If you eat a flapjack when you know you shouldn’t and then sit in a mildly agitating train for about six hours, you – if you are me – are bound to end up in trouble. When it comes to matters of the mouth and what I put in it, I’m a sensitive soul. So by the time I reached Kings Cross, I was feeling decidedly queasy. And cranky!
Worse still I’m in the Southeast. I have an allergy to that part of the world not dissimilar to sugary flapjacks. It makes me cranky. Or at least it used to. But I was prepared to give it another go.
As soon as I reached London, I jumped on another train heading back north. No, I hadn’t bottled it – it was only going as far as Watford Junction.
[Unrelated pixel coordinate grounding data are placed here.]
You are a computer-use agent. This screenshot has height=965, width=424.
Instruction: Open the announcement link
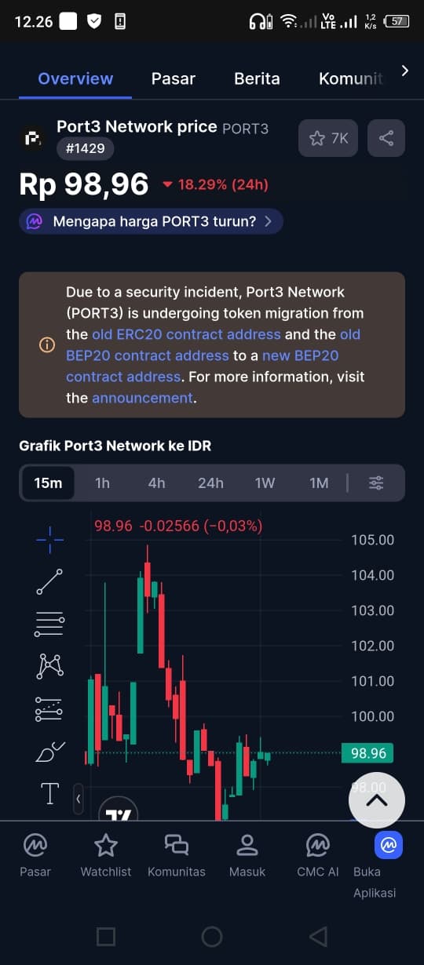(x=142, y=398)
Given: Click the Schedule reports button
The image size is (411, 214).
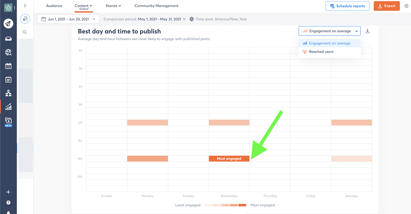Looking at the screenshot, I should pyautogui.click(x=347, y=6).
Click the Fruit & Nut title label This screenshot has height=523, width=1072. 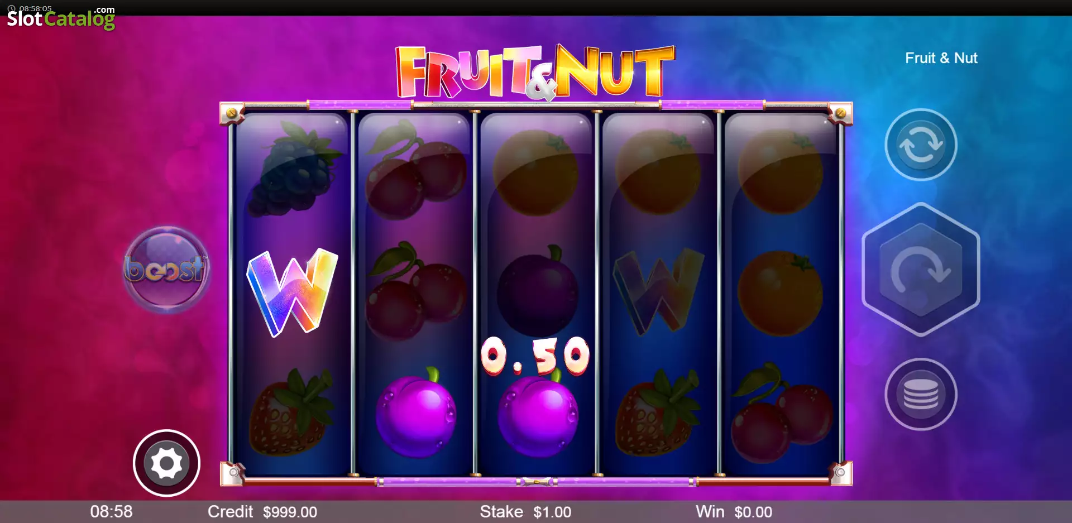coord(941,58)
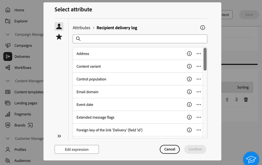The width and height of the screenshot is (262, 165).
Task: Show info for Event date attribute
Action: (189, 104)
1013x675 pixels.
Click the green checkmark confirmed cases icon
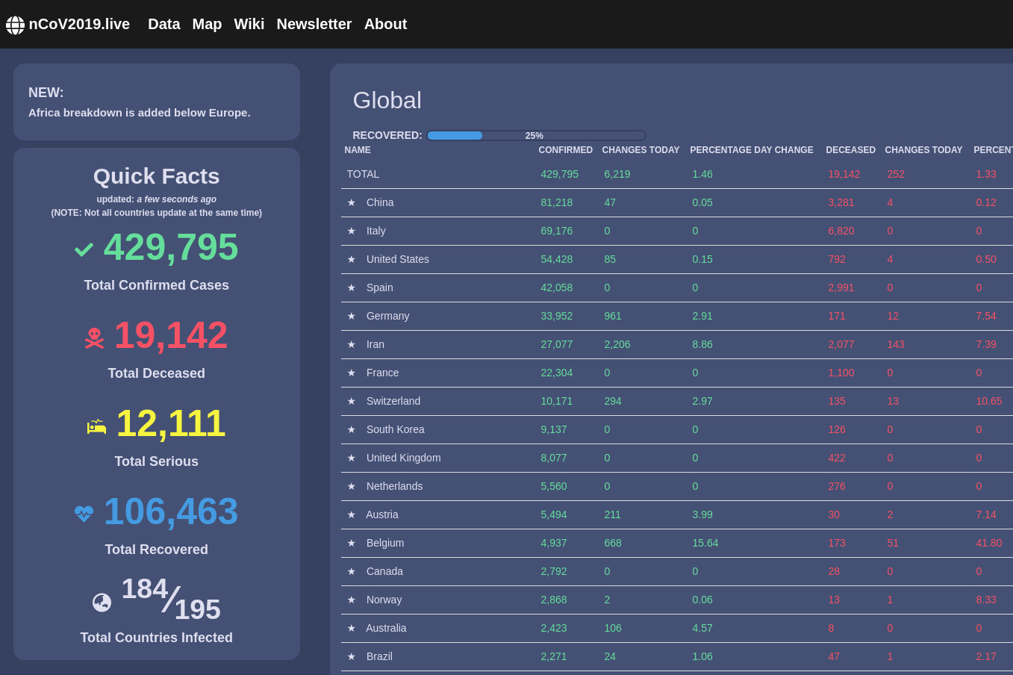84,249
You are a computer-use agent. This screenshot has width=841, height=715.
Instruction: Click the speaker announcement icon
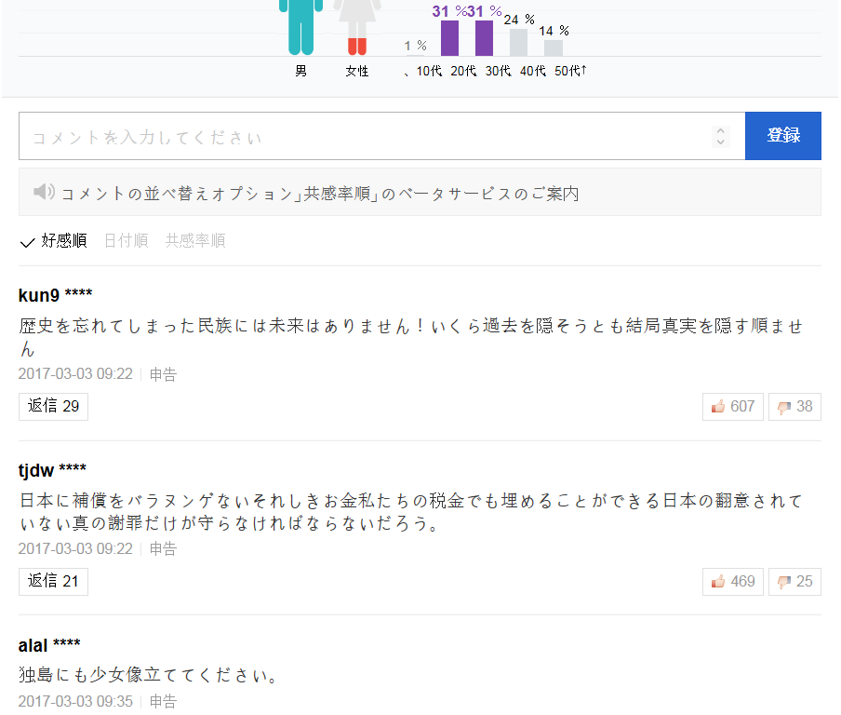point(44,193)
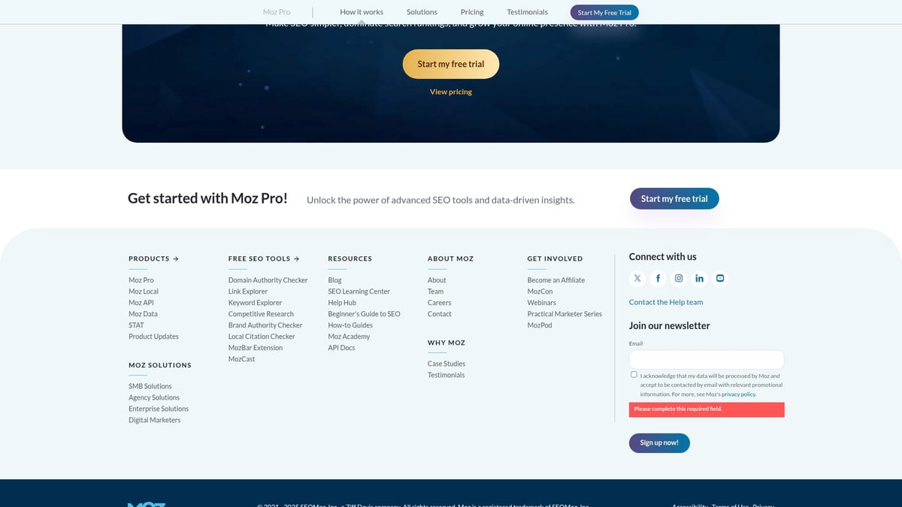
Task: Click the YouTube social icon
Action: tap(720, 279)
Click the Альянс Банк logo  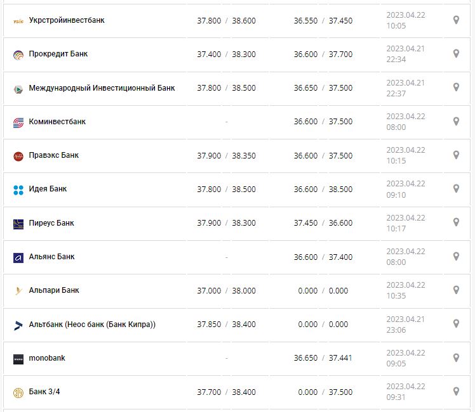pyautogui.click(x=18, y=257)
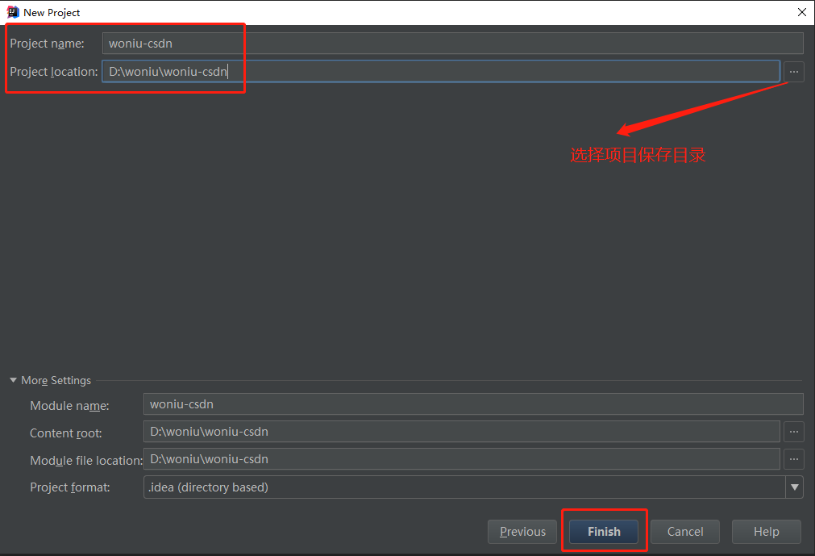Click inside the Project location field
The width and height of the screenshot is (815, 556).
(322, 72)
I remember getting mixed up with Watford Junction and Watford Gap back in the days when I didn’t have money for trains and hitched my way up and down Britain or even better around the Continent. Watford Gap was the hitch-hikers gateway to the North. Watford Gap – not Watford Junction.
This time I picked the right Watford and was heading for a bourgeois weekend at The Grove, London’s grooviest 5-star country estate – not, I might add, how I envisaged things turning out back in my hitch-hiking days.
The Grove, after several decades on the demolition hit list, came back on the scene in the 1990s, a country house saved from rot and ruin having once played host to Queen Victoria and various prime shakers of the day. Its house parties by all accounts were legendary. Now it is the port-of-choice for the likes of Kylie and Madge when they’re in town or Hollywood A-listers who stay for prolonged periods whilst working at nearby Warner Bros Studios.
And me, of course. This was my second visit, the first not long after Tiger Woods tamed The Grove’s then juvenile golf track during the 2006 World Golf Championship. Yes, the Grove has a golf course and a rather fine one at that. But more on that in a minute – first I wandered around the Mansion, the original red brick pile at the heart of The Grove to check if its funky lounges were still intact. And they were; a celebration of Bohemian bon-vivant if ever there was one. The Grove’s interior style is eclectic and eccentric. It gives you little cerebral thrills as you explore and clap your eyes on something else new and avant-garde. As a weekend retreat for fashion-conscious Londoners and an inspiring meeting-place for corporate creatives, The Grove surely works a charm. A film projected on a corridor wall shows a scene of a naked man walking off into the undergrowth. Well, why not – it’s playful; irreverent! And that’s just the interiors.
The gardens are equally inspiring in a Zen sort of way; trippy topiary and slight statuettes, sunken glades, meditative water features and floral walkways. Whoever dreamed all this up was either mad or a genius. I’ll go with the latter. The Walled Garden is my favourite; an outdoor pool. And a beach! Yup! A white, sandy beach has been shipped in and surrounded with sun-bleached beach huts and faded deck chairs. Slap on the factor 50 and call for a Mojito. This place on the edge of London is on the edge of genius.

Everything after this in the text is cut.